(MATERIAL SHOWN Opens)

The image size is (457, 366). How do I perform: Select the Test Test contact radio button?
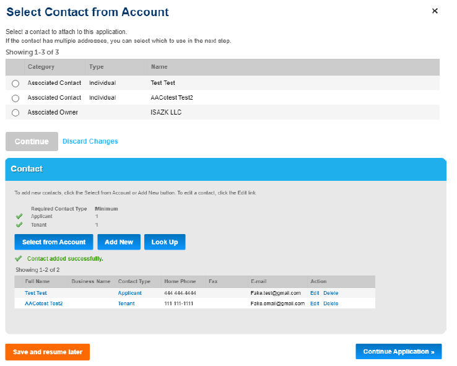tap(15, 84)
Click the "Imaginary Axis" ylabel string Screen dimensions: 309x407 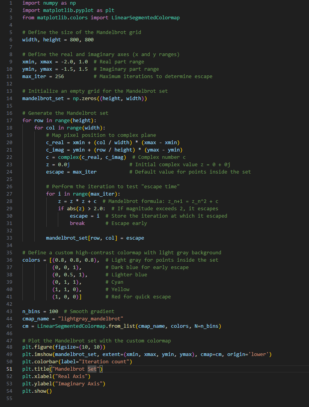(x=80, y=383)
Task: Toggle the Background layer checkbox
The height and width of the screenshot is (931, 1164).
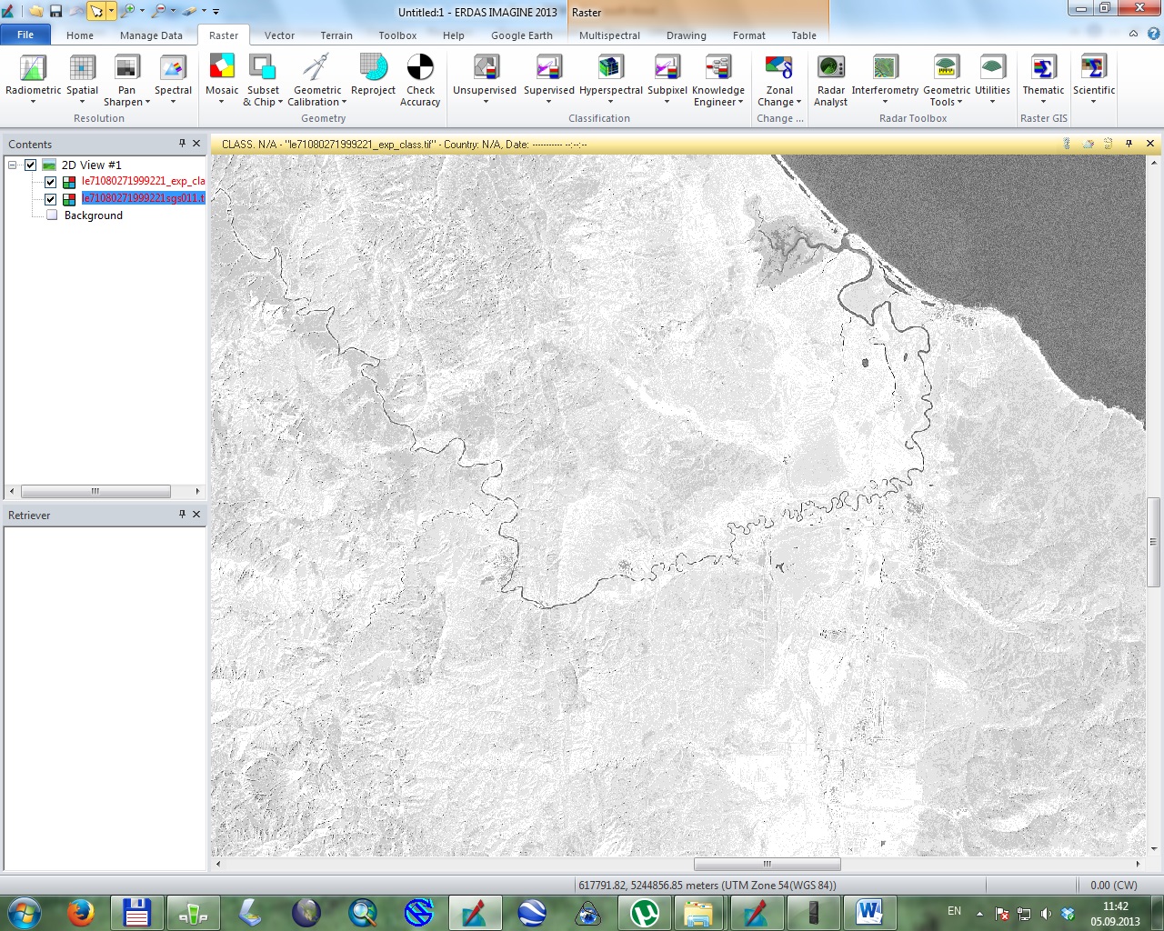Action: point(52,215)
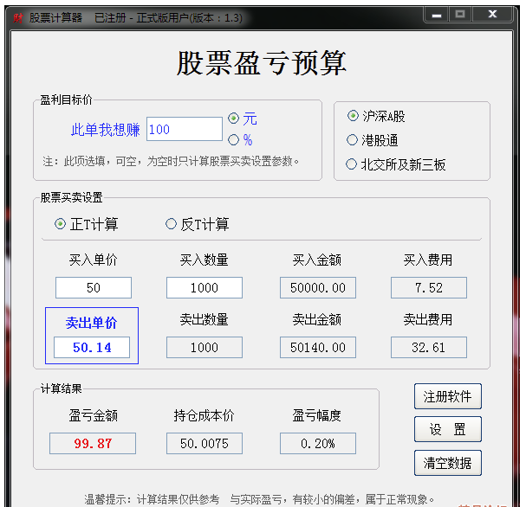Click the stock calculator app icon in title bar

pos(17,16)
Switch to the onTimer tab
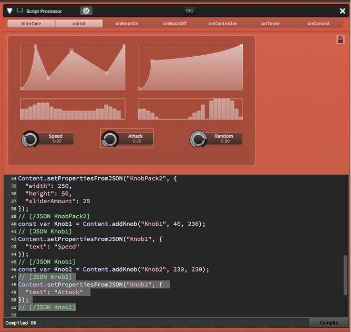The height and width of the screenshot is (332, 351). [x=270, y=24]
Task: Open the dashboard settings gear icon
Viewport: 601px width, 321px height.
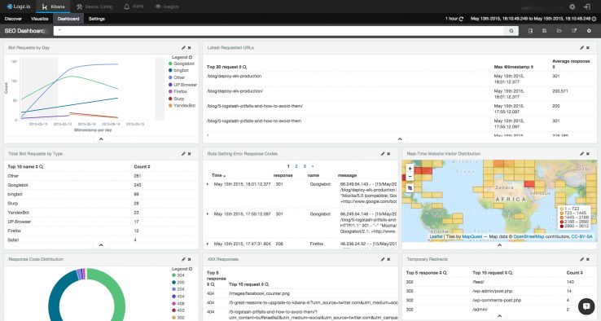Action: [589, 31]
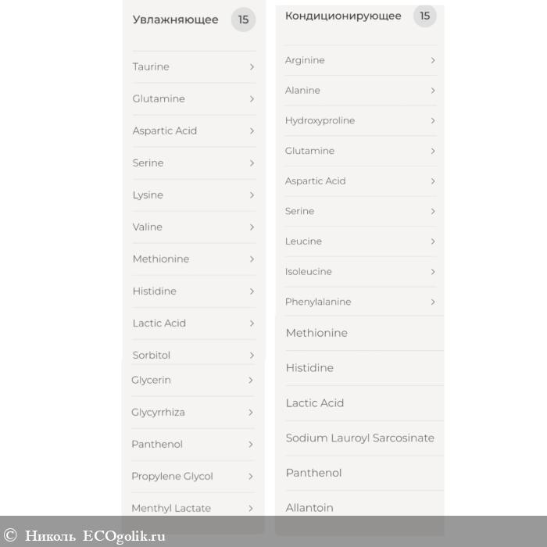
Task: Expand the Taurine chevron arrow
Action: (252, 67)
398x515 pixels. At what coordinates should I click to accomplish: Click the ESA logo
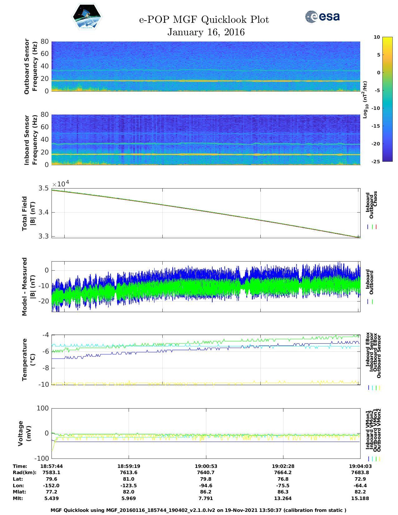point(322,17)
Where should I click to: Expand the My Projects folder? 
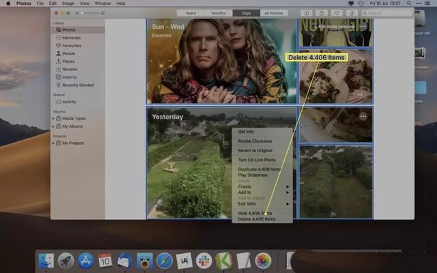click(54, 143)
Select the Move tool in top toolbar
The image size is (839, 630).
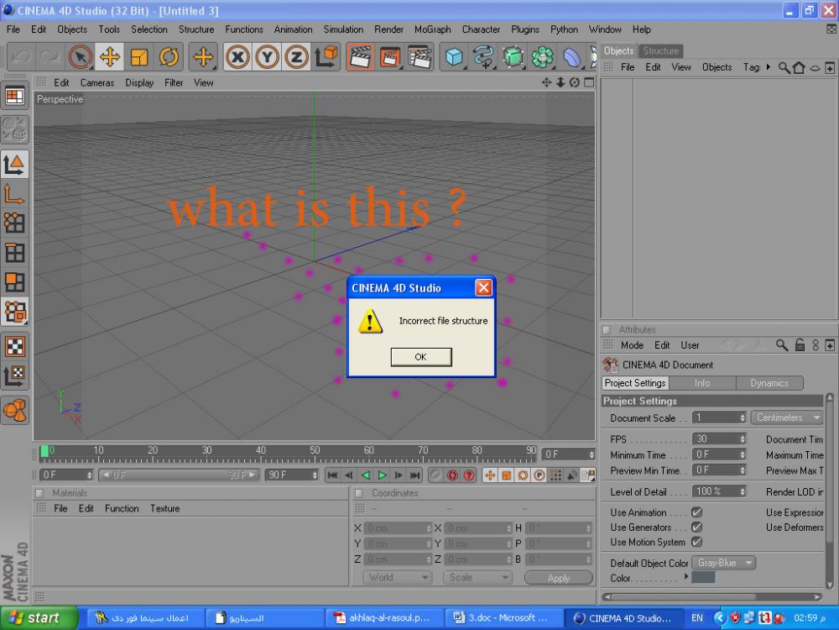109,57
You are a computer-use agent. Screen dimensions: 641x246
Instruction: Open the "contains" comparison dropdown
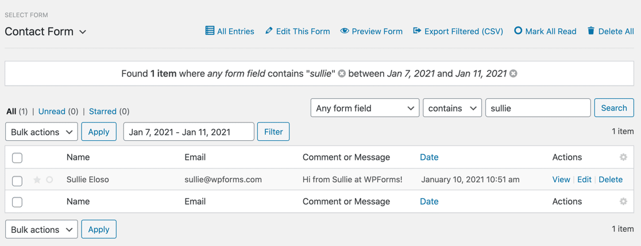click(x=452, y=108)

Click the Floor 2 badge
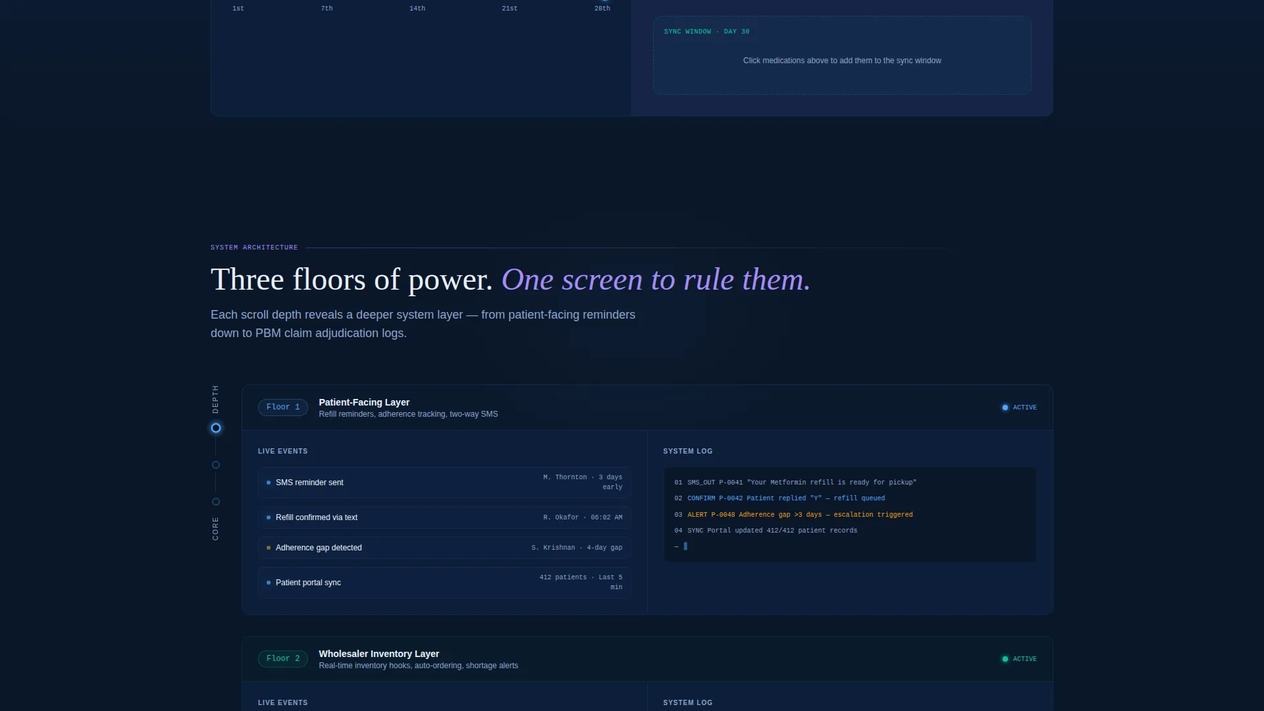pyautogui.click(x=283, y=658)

(MATERIAL SHOWN Closes)
(MATERIAL SHOWN Opens)

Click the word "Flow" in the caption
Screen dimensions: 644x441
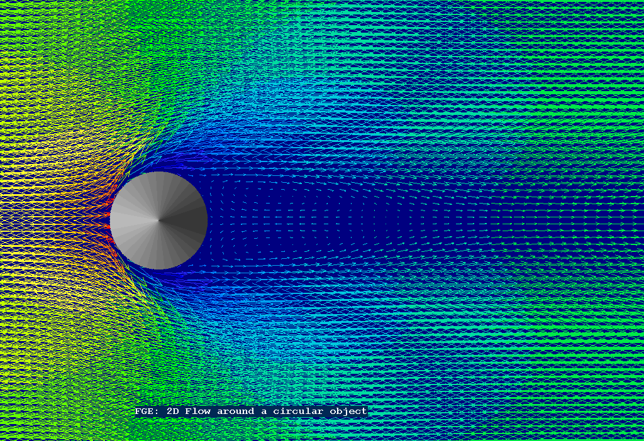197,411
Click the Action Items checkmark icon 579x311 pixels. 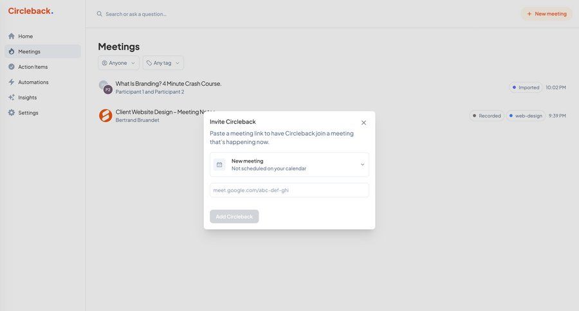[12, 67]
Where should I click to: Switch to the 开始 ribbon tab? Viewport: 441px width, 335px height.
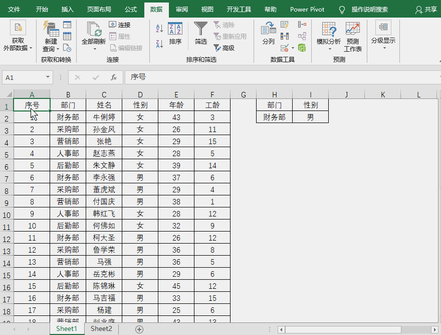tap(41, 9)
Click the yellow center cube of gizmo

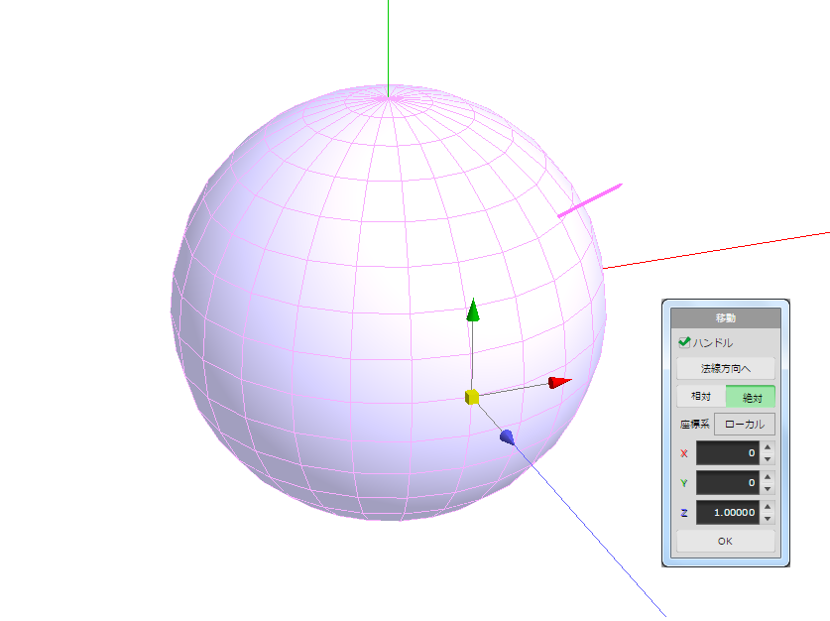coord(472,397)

(MATERIAL SHOWN Closes)
(MATERIAL SHOWN Opens)

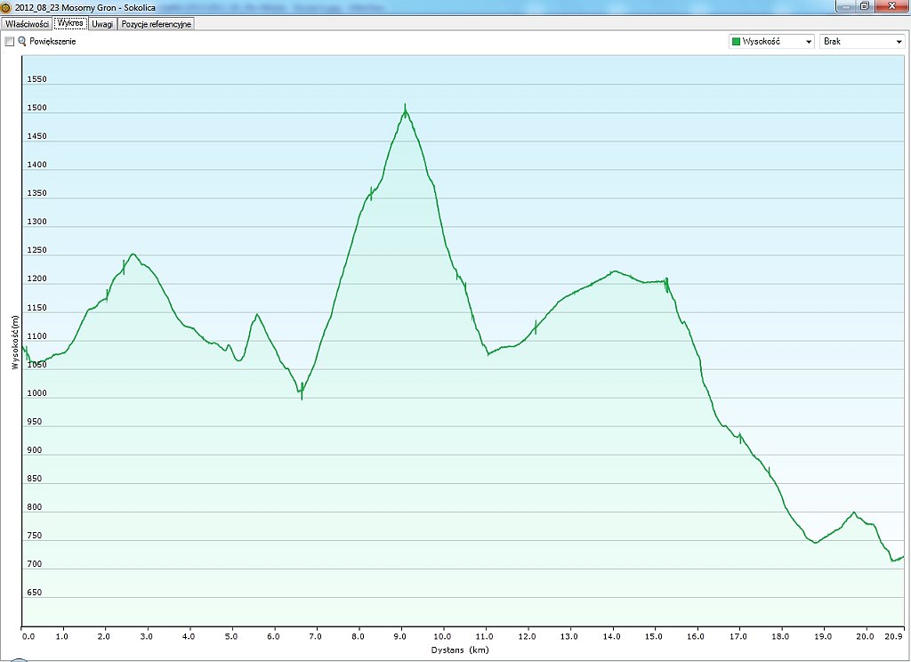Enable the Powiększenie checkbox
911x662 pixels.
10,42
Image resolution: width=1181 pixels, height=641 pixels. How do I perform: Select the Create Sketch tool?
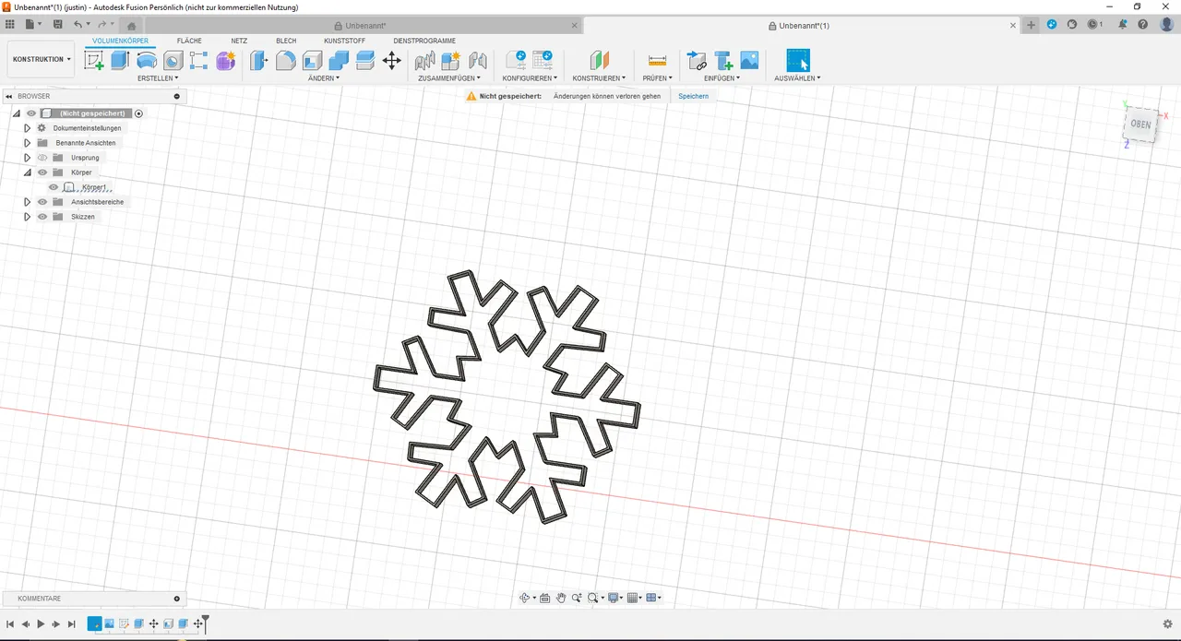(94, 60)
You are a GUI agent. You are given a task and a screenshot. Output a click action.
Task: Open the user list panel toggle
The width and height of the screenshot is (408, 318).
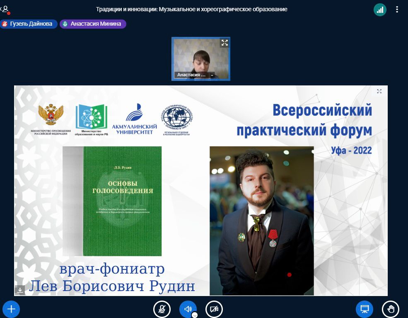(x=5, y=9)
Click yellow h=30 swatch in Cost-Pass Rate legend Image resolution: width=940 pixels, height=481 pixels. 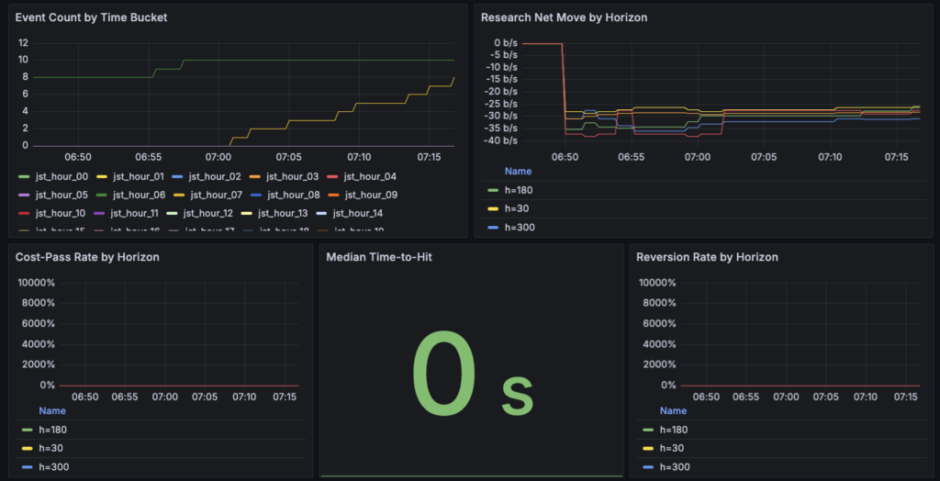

(MATERIAL SHOWN Closes)

ABOUT THIS TASK: Pull out every line in the data above that has the word "agent".

ANSWER AREA:
You are a computer-use agent. Screen dimensions: 641x246
You are a GUI agent. You are given a task and a screenshot. Output a click action.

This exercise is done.